If you think about it, most people can carry on a conversation for a few minutes in a coherent fashion. It’s only when they’re forced to really slow down that they lose track of things. If you can type as quickly as you can think, things go so much better!

So what keeps me from writing? Pretty much Life, The Universe, and Everything. My wife’s Stage IV cancer issues is a significant one, because when I come home from work, it doesn’t seem quite right to ignore her for a while, while I go and write. We don’t know how much time she/we have left after all. So instead of writing, I spend time watching dumb TV series on Netflix or Amazon Prime or Apple TV. It’s something she enjoys and doesn’t take a whole lot of energy. Sometimes I read to her, sometimes we go for a walk with the dog, but it never seems quite right, after spending the day away from her while I work, to ignore her when I get home.

And the work thing… that’s not getting any easier. Still working six days a week, and it’s becoming increasingly challenging for me as my eyes take longer to change focus (so switching from working on a bike to helping a customer to trying to see small type on a computer is not fun!) and the arthritis in my right hand interferes with working on bikes. Thankfully, it doesn’t affect my typing, not yet.

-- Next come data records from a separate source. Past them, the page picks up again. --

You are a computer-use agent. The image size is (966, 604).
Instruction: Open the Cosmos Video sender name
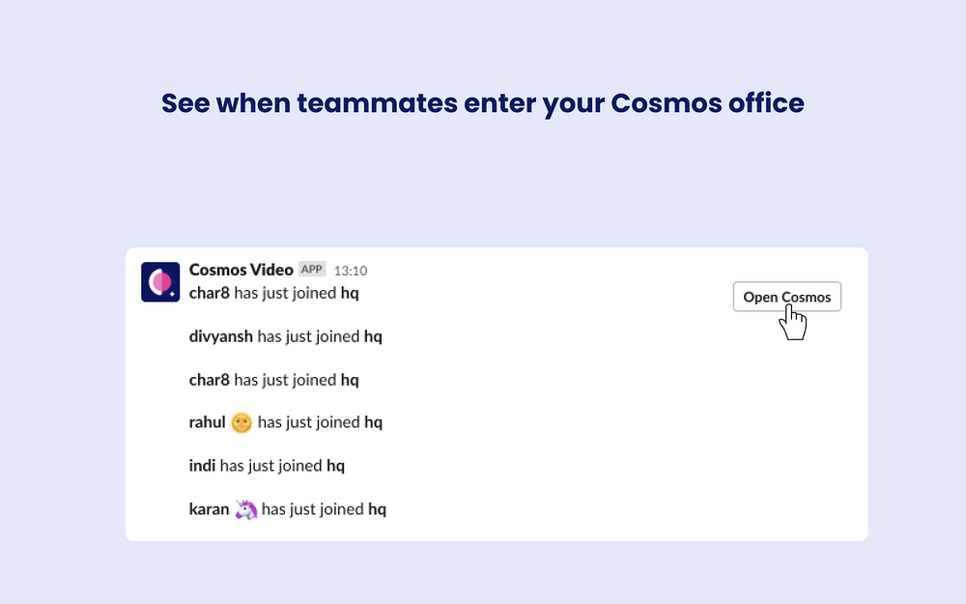coord(241,270)
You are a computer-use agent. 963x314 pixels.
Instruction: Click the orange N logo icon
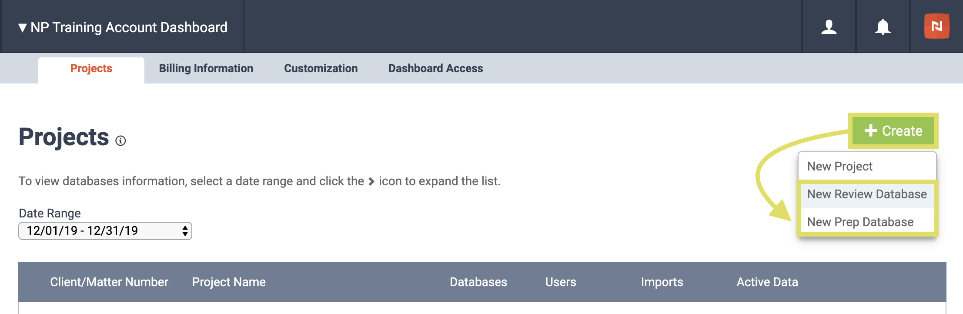click(x=936, y=26)
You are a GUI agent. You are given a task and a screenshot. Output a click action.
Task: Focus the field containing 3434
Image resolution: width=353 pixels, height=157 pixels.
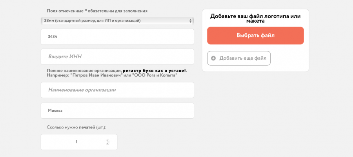(x=117, y=37)
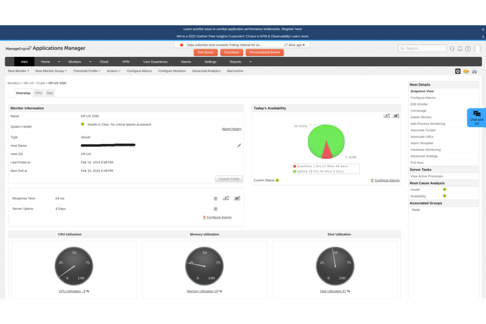Open the polling interval message dropdown arrow

[304, 45]
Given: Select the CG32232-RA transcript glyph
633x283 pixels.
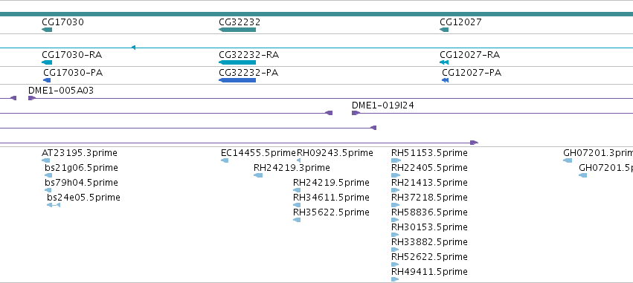Looking at the screenshot, I should (x=237, y=62).
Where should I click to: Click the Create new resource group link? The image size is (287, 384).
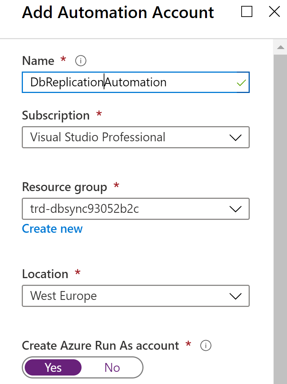point(52,229)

In fact, none of the things that come with getting older or having my weird rare bone marrow disease interfere with writing. It’s almost as if writing is what I’m supposed to be doing. It’s certainly something I enjoy doing more than most other things. When writing, I see all the other distractions in life as clutter that keeps me from… writing more!

Generally Karen (my wife) falls asleep before me, but typing on a laptop in bed doesn’t work. You really have to contort yourself. I’ve considered setting up a small writing station in the bedroom, so I could work while she sleeps, which seems better than heading into the family room. It’s a proximity thing. It likely started nearly two years ago, before she started her current treatment and, for a couple weeks, seemed like she was circling the drain, weeks or maybe even days away from death. That experience changed me. Changed how I looked at a lot of things, things that involved us as a couple. Some of those changes were for the better, but some might have been a bit reactive and overkill.

My intent, tomorrow, Sunday, is to ride with Kevin (my son), take photos, and create a “proper” almost daily diary entry afterward. Same day. We’ll know the results of that intent about 30 hours from now. Film at 11.